(Records drawn from a dataset)
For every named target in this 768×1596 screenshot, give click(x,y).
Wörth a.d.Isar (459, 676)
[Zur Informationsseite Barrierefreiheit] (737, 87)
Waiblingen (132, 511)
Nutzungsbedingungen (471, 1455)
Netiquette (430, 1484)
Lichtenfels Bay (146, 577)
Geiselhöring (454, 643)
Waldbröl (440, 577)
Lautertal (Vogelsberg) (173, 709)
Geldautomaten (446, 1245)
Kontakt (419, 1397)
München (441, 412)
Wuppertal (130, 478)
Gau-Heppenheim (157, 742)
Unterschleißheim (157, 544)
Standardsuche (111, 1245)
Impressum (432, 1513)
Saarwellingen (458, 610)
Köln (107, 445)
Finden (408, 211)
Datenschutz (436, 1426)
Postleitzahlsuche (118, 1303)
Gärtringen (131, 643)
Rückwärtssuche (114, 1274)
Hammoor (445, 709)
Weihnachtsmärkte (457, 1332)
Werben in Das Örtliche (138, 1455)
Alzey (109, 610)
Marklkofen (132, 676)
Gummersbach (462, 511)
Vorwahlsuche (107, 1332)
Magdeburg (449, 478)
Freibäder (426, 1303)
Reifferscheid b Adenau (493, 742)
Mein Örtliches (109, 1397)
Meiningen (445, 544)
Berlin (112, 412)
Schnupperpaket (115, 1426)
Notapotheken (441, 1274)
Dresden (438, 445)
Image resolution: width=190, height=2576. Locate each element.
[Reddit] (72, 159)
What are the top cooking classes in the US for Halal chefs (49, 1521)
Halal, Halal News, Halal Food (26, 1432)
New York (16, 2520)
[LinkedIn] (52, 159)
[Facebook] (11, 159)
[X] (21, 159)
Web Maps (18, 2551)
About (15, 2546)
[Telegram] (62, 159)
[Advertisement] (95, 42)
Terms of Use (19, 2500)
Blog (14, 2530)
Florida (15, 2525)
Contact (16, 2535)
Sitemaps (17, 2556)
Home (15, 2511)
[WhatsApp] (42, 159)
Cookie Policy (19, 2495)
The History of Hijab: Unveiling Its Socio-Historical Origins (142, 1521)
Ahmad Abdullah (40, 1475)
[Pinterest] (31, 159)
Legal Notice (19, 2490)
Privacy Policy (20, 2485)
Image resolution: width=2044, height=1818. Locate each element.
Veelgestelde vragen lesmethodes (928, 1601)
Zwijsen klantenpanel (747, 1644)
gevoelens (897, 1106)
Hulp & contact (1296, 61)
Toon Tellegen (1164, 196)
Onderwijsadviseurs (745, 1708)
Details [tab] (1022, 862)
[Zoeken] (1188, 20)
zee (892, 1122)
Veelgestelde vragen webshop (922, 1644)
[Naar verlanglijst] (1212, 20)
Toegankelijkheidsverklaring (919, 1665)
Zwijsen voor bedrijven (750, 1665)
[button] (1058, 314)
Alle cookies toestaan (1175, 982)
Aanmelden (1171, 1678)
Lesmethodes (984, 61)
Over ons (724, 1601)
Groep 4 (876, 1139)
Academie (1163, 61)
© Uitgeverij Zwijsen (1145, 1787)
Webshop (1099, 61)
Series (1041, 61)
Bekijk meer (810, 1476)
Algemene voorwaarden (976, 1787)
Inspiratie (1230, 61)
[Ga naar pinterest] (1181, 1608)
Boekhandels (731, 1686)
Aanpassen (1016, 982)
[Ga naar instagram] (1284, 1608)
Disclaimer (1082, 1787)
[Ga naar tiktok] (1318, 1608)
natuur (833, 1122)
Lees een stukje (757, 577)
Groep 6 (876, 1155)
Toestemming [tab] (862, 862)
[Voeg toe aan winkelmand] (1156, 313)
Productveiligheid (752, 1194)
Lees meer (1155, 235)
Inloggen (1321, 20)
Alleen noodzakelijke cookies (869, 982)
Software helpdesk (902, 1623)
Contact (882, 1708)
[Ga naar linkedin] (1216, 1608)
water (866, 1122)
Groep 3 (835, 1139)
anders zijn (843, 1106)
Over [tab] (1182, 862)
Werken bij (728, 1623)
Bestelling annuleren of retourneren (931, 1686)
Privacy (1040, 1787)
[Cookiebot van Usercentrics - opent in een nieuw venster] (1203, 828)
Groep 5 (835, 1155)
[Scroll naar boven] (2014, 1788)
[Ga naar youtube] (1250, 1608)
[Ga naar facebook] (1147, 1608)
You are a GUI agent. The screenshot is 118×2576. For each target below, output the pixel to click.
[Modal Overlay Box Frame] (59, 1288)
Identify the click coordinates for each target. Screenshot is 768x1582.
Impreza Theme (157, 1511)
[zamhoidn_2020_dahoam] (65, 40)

■ **Task objective**:
Copy the lines above exactly. Start with the line containing "Alzey (109, 610)", end with the line containing "Halal, Halal News, Halal Food (26, 1432)", and include both.

■ **Response to this task**:
Alzey (109, 610)
Marklkofen (132, 676)
Gummersbach (462, 511)
Vorwahlsuche (107, 1332)
Magdeburg (449, 478)
Freibäder (426, 1303)
Reifferscheid b Adenau (493, 742)
Mein Örtliches (109, 1397)
Meiningen (445, 544)
Berlin (112, 412)
Schnupperpaket (115, 1426)
Notapotheken (441, 1274)
Dresden (438, 445)
Image resolution: width=190, height=2576. Locate each element.
[Reddit] (72, 159)
What are the top cooking classes in the US for Halal chefs (49, 1521)
Halal, Halal News, Halal Food (26, 1432)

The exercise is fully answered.